These are peasant problems.
These are not Piers Morgan problems.
Go watch the latest shit show on his channel and leave a comment about which angry guests screeching over each other you thought was the best.
So Piers Morgan can make more money and buy himself a fourth bloody mansion.
Tucker rightly pulls him up on all of this and explains, look, this is a real problem.
Actually, people shouldn't be deprived of their ancestral land and culture, as Piers has actually conceded already, and explains why this is bad.
And the only thing Piers can say is, well, hang on a second.
I'm just concerned about the institutions.
My holy fucking institutions might not survive the demographic change.
And that's the only thing I have a problem with.
Well, let me refer to the beginning of our conversation when you said that the people who live in a country define the character of that country.
And then you said, yes, all the things for which we were famous and in which we had pride, like our stoicism, our concern for others, our tidiness, the cleanest country in the world now, it's pretty filthy.
All those things change when you get new people moving there.
You said that.
I mean, you're the racist, not me.
So I'm just using, I'm using the parameters that you said.
I did not say that that was down to white people.
Well, that's who lives.
No, but that's what you said.
I said there was creaking pressure on public services.
No, no.
You also maybe foolishly admitted the truth.
You could get arrested for this.
I know the stakes are high.
But you said that when the people who live in a country change, so does the culture, which is like the most obvious.
It's like when it rains at it, it gets wet.
That's not a controversial observation, but it's illegal here because it is true.
And my only point is not against, I've already said, I like the Bangladeshis better than I like the liberal whites in their country, a lot more.
They've never yelled at me.
I'm not attacking them.
I'm just saying the things that made Britain Britain, England, England, is there still in England?
I have no idea.
Those are going away because there are different people living here.
And if you think that those are good things in the same way that the Swedes or the Chinese or the people in Burundi and Chad, they like their culture.

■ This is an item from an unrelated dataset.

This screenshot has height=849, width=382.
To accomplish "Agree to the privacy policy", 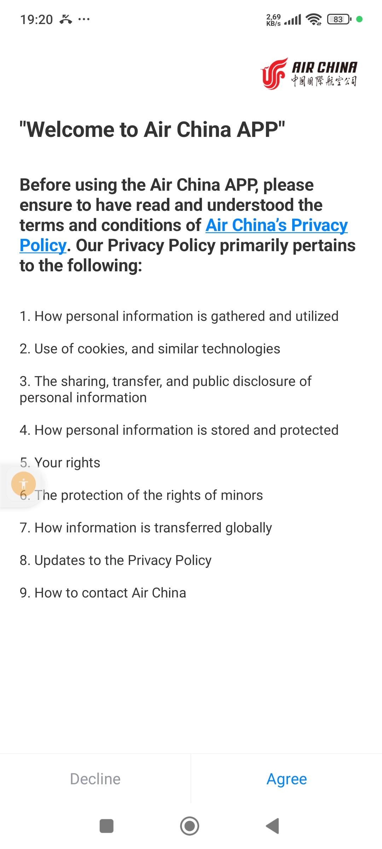I will pos(287,779).
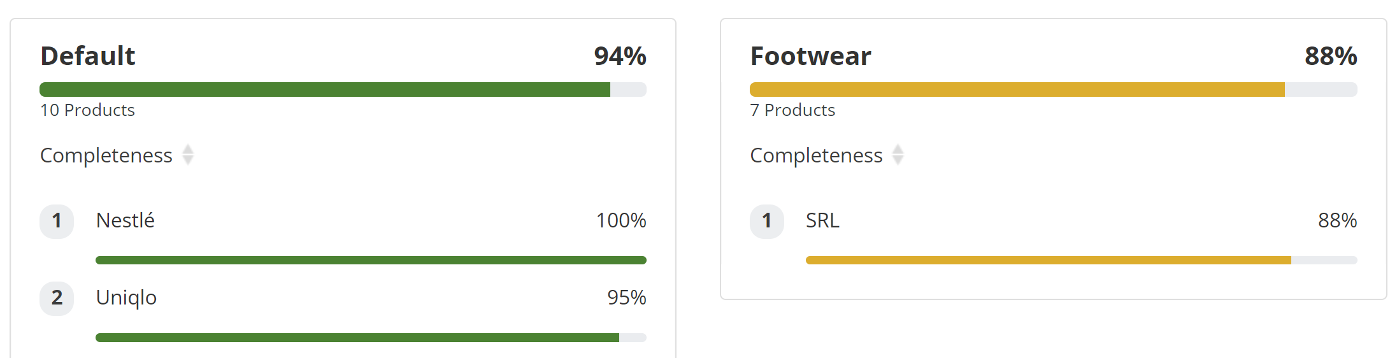The image size is (1397, 358).
Task: Click the Default green completeness bar
Action: tap(343, 89)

It's their ancestors' culture.
And now it's gone.
And like, why can't we say that's bad?
Well, because you may think it's bad.
I love living in a very multicultural culture.
But you're rich.
I mean, you're rich.
I love living in a multicultural part of London.
And Tucker replies, but you're rich, which is exactly a correct observation because this insulates him from the real problems.
And Piers goes, oh, no, no, it's not that.
Yes, it is, you f ⁇ .
The fact that Piers would claim that it is not because he is rich just shows how out of touch he is.
But again, the eternal selfish boomer.
Oh, well, I like it.
I like it.
Well, it doesn't matter if your prospects are being destroyed.
It doesn't matter if you can't buy a house.
It doesn't matter if you can't form a family.
I'm doing okay, says the boomer.
I'm doing fine, says Piers Morgan, four mansions, $20 million worth of net worth.
I'm doing fine.
I like it.
And Tucker rightly says, well, it's because you're rich.
You get to enjoy the benefits of these things without having to pay the price of these things.
And Piers goes, no, no, no, it's not that.
I think it's some other reason that I like it.
It's like, no, Piers, it's because you are offloading the costs of the benefits you are receiving onto poor people, onto normal people, frankly, who are becoming increasingly poor.
These people are the ones paying the price.
These are the people who feel like they are losing control of their own country, losing their own grasp on their own country.
And you, for some reason, are just like, yeah, not my problem, Jack.
And he tries to get Tucker on a gotcha.
But you're rich.
I mean, you're rich and you go to the white parts of London and they're exactly the same as they were when I was a child.
I've been coming here for 50 years.
They're exactly the same.
Neighborhood I'm saying is exactly the same.
Which do you think is a white part of London?
I'm not going to tell you.
That's a little test for you.
Which area of London do you think is white?
The one I'm staying in right now.
The one where my relatives live.
Where?
I'm not going to say.
No, you don't want to say, because you know that I'll immediately say, come on, there's loads of non-white people living there.
By the way, I'm not against non-whites.
There's no exclusively white area.
Okay.
There's not.
Well, which part of London is the white part of London?
Yep, that's the point, Piers.
There is no white part of London because the English have been ethnically cleansed from it, Piers.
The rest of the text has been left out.